Elsewhere in Europe, I have been bearish on the UK economy for a long time (see for example: Revisiting the UK: not much good news dated August 18, 2009 ). The UK is suffering from the weakness in the financial sector where its economy is highly exposed. Furthermore, the UK’s oil sector output has dropped by approx. a quarter over the past four years and is in steady decline. Aggravated by the government’s savings measures, the economy has been failing to grow. Furthermore, while the trade-weighted GBP has dropped by approx. 20% since before the financial crisis, this was not mirrored by an improvement in the current account. Rather to the contrary, the current account deficit is larger than before the crisis and the weaker GBP was mostly reflected in higher inflation.

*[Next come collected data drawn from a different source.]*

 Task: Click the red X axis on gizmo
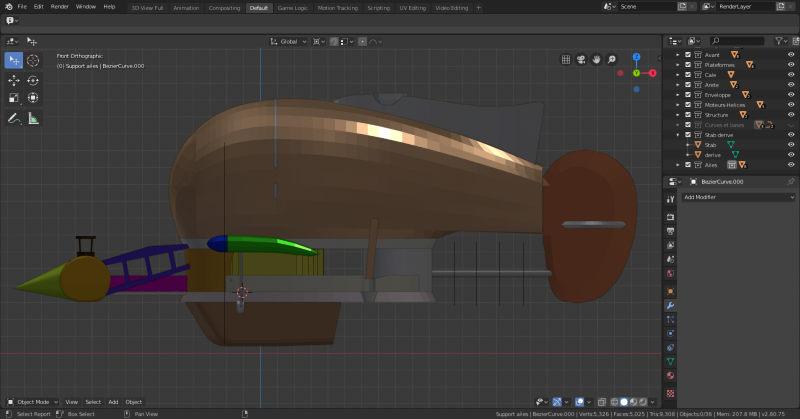652,73
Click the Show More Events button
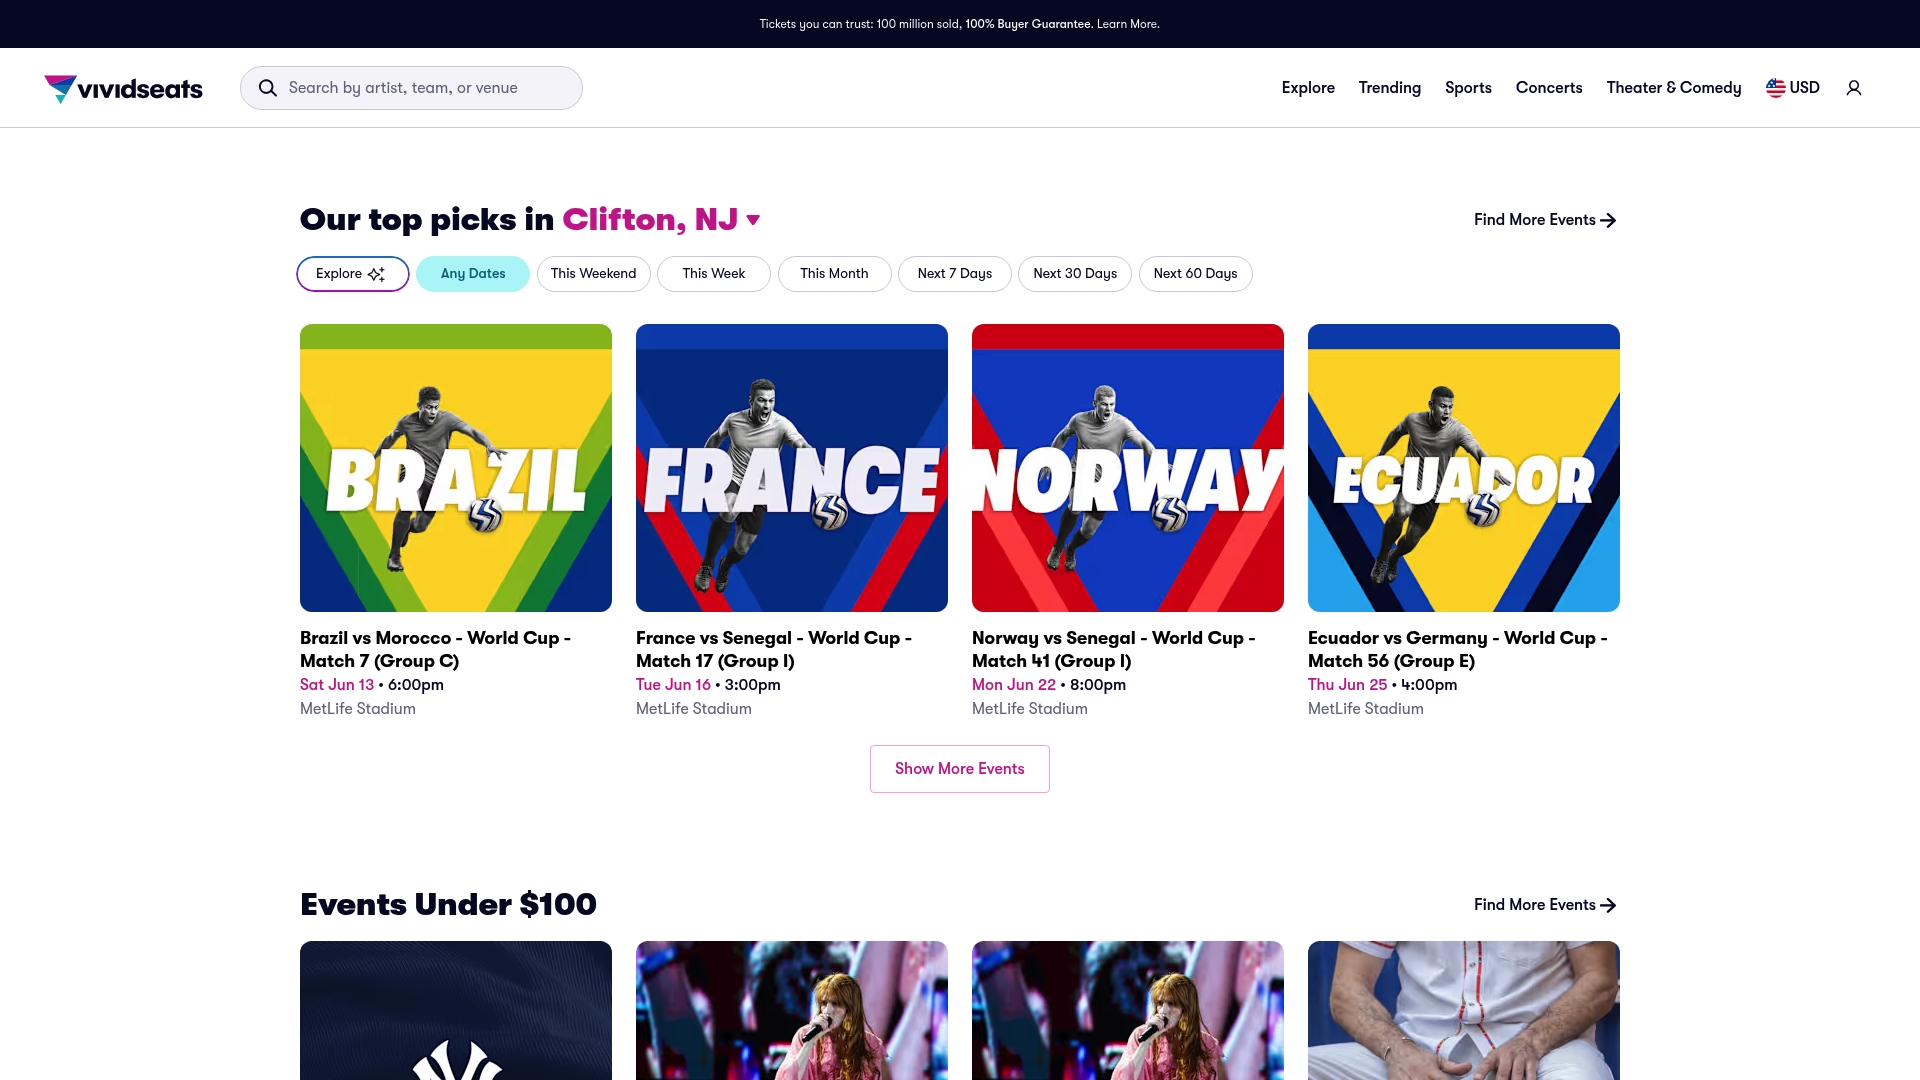 click(959, 769)
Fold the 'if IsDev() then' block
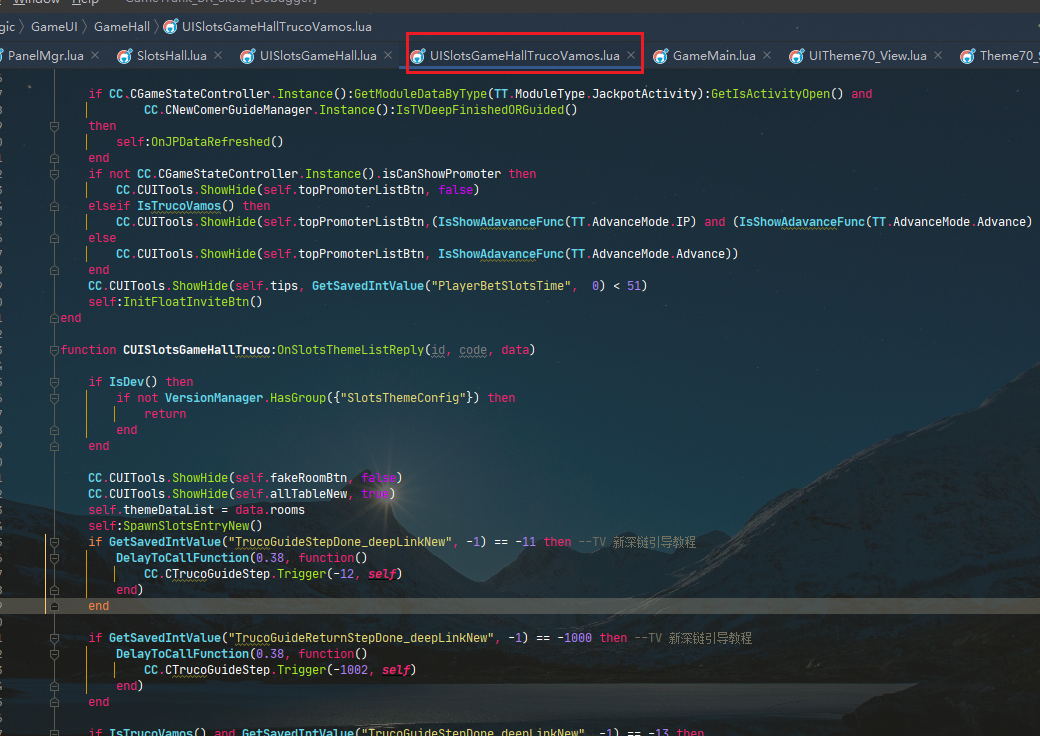This screenshot has height=736, width=1040. coord(54,382)
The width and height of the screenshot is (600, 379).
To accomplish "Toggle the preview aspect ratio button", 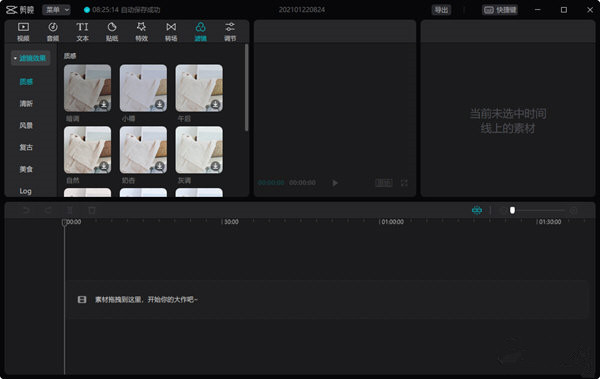I will [x=383, y=183].
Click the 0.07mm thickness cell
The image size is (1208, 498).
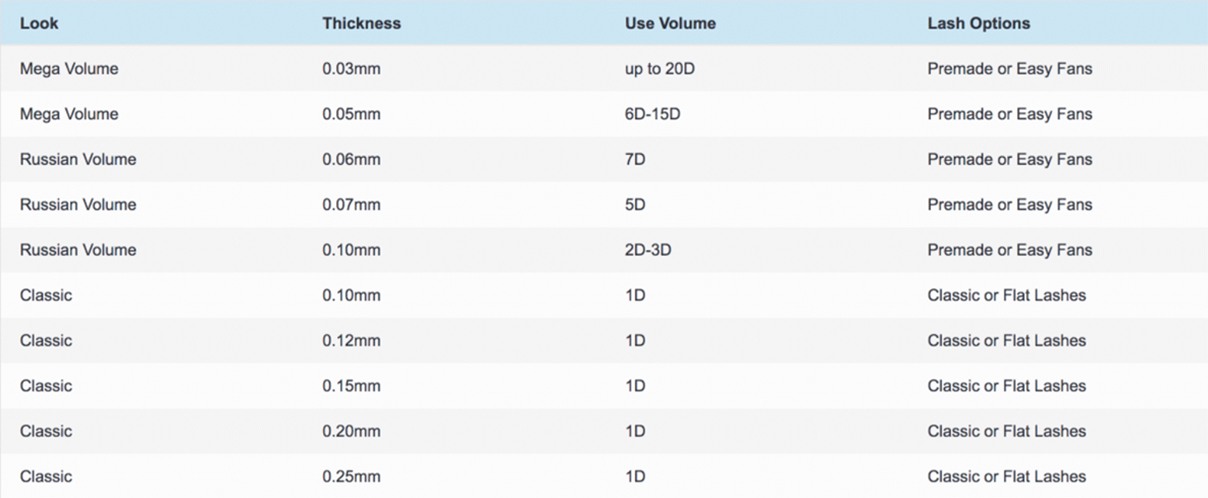click(x=351, y=205)
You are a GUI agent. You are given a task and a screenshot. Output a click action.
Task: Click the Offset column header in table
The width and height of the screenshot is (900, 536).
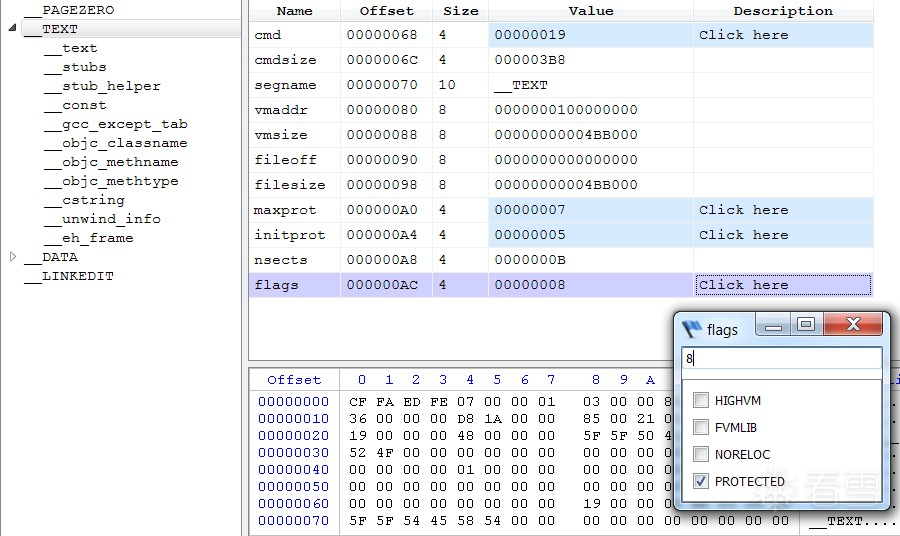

A further easing in the monetary environment will only result in another weakening of GBP and in the end, the BoE will be almost the only net-buyer of Gilts. Ultimately, the BoE will be holding these Gilts forever (or cancel them with the Treasury). Hence, the money created by the quantitative easing measures should be seen as a permanent increase in base money and is unlikely to be absorbed again.

In the US, the situation is very different. While the fiscal deficit is relatively high and the Fed continues to conduct QE as well, the situation of the economy is much more favourable. The economy has recovered the lost output from the financial crisis. A key driver might be the increasing oil & gas output which also puts significant downward pressure on the current account deficit. Furthermore, the housing market has turned the corner. If the politicians don’t overdo it with fiscal tightening, then the economy should soon find its way back into a higher growth environment which then will also depress the deficit. Hence, I am optimistic with respect to medium-term outlook for the US economy (though in the near-term, economic data might disappoint amid the fiscal tightening).